PROVIDED RECORDS:
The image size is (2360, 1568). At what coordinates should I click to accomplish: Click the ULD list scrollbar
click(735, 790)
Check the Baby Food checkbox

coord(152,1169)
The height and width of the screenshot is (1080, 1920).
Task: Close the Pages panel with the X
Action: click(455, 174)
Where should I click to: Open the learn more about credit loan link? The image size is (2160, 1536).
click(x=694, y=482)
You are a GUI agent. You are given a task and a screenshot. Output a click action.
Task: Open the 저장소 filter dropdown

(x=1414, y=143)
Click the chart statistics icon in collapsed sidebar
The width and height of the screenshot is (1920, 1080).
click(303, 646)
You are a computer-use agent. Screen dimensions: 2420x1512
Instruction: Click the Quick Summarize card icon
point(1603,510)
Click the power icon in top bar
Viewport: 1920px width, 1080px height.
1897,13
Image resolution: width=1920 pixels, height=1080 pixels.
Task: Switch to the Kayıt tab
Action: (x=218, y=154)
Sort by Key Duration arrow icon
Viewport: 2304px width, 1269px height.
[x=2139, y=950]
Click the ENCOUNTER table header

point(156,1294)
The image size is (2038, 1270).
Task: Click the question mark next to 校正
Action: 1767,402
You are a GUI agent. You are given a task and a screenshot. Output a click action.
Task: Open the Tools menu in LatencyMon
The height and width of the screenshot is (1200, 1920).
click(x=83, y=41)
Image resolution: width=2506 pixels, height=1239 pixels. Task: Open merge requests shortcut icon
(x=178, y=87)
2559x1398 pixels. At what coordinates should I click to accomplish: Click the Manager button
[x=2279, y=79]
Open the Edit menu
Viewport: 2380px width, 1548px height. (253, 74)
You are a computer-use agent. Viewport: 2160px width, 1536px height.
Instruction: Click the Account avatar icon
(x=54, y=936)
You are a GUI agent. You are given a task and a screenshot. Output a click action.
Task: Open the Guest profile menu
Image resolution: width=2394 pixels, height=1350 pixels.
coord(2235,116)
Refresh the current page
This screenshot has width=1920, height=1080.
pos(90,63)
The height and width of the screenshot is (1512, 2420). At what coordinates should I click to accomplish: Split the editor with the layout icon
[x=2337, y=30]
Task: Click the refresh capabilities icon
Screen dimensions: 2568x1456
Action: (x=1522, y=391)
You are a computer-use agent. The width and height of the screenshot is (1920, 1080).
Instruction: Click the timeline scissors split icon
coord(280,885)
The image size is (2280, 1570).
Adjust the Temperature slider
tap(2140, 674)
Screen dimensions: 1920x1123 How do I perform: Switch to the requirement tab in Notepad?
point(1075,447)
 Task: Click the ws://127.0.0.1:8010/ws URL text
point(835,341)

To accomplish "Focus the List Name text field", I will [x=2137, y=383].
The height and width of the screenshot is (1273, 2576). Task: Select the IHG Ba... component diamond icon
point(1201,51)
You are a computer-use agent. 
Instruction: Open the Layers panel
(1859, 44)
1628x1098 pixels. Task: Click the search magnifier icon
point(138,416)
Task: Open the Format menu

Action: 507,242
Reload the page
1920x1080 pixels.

WHAT THE TASK REQUIRES:
Please return, exactly as written, the line containing "1628x1098 pixels. Task: Click" and every line after it through the end of the records above, and nothing else.

THE COMPLETED TASK:
1628x1098 pixels. Task: Click the search magnifier icon
point(138,416)
Task: Open the Format menu

Action: 507,242
Reload the page
1920x1080 pixels.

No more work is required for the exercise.